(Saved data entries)
=-=-=

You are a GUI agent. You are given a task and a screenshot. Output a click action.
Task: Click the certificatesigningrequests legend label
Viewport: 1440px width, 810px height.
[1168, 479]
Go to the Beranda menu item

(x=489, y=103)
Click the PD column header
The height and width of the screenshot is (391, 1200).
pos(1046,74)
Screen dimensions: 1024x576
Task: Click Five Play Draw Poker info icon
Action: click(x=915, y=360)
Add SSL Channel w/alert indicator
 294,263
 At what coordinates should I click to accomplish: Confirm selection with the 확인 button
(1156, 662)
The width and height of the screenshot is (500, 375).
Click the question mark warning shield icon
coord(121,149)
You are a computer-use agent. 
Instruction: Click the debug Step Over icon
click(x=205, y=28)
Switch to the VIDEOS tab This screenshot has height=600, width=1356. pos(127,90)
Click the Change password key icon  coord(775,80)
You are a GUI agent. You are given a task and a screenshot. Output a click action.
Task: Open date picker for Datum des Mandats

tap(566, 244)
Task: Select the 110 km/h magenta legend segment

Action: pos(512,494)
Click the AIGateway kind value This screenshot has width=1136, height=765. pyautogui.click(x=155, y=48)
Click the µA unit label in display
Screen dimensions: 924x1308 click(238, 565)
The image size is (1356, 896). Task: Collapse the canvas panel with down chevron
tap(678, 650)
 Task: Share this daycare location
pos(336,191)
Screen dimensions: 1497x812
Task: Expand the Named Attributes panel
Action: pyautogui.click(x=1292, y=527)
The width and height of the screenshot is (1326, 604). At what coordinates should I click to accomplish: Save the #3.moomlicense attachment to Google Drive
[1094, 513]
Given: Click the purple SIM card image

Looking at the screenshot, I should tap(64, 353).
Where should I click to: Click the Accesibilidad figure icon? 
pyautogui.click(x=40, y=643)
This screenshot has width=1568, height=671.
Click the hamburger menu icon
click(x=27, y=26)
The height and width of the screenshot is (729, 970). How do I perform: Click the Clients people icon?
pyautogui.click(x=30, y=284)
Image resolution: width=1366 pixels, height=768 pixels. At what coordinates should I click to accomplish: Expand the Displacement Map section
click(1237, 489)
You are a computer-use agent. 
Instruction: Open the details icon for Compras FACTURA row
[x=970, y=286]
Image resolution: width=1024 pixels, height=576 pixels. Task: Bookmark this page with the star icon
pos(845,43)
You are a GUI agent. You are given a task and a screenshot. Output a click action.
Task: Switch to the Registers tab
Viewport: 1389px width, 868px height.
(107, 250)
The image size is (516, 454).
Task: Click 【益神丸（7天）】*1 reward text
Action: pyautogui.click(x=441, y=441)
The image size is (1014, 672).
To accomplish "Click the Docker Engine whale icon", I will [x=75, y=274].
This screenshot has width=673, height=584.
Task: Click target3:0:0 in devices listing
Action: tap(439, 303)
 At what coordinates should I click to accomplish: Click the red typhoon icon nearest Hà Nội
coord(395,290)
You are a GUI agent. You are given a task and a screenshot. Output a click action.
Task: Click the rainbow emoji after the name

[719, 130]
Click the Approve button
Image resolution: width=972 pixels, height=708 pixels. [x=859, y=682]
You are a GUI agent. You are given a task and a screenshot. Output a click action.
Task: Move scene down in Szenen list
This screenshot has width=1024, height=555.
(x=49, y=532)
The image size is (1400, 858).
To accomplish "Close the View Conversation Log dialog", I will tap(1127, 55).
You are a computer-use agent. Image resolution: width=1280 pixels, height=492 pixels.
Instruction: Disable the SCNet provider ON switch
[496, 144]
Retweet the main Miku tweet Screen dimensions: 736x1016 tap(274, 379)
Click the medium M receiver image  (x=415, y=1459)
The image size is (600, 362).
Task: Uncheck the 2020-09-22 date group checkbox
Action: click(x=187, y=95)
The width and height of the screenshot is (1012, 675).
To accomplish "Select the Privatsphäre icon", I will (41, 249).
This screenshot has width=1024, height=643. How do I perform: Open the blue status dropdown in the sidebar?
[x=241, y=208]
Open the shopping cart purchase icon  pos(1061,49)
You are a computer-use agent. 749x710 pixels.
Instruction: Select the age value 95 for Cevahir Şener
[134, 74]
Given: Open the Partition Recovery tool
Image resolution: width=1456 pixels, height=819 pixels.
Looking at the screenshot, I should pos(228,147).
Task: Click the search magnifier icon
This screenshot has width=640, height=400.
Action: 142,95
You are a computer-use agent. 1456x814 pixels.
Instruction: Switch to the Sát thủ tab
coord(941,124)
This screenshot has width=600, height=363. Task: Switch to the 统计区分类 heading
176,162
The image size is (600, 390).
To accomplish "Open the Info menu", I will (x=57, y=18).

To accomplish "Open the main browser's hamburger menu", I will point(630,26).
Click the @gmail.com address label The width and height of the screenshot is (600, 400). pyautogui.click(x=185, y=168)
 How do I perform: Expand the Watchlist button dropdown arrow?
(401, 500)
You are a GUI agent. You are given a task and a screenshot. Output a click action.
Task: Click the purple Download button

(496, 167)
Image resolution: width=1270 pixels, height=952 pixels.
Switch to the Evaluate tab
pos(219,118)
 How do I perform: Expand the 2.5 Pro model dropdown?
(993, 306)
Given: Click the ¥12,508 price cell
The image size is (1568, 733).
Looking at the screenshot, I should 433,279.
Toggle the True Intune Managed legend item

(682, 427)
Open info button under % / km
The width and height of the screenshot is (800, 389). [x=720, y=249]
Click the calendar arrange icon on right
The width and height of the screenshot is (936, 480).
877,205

=-=-=

Determine how many lines in the data contain the string "main", and give the number only.

2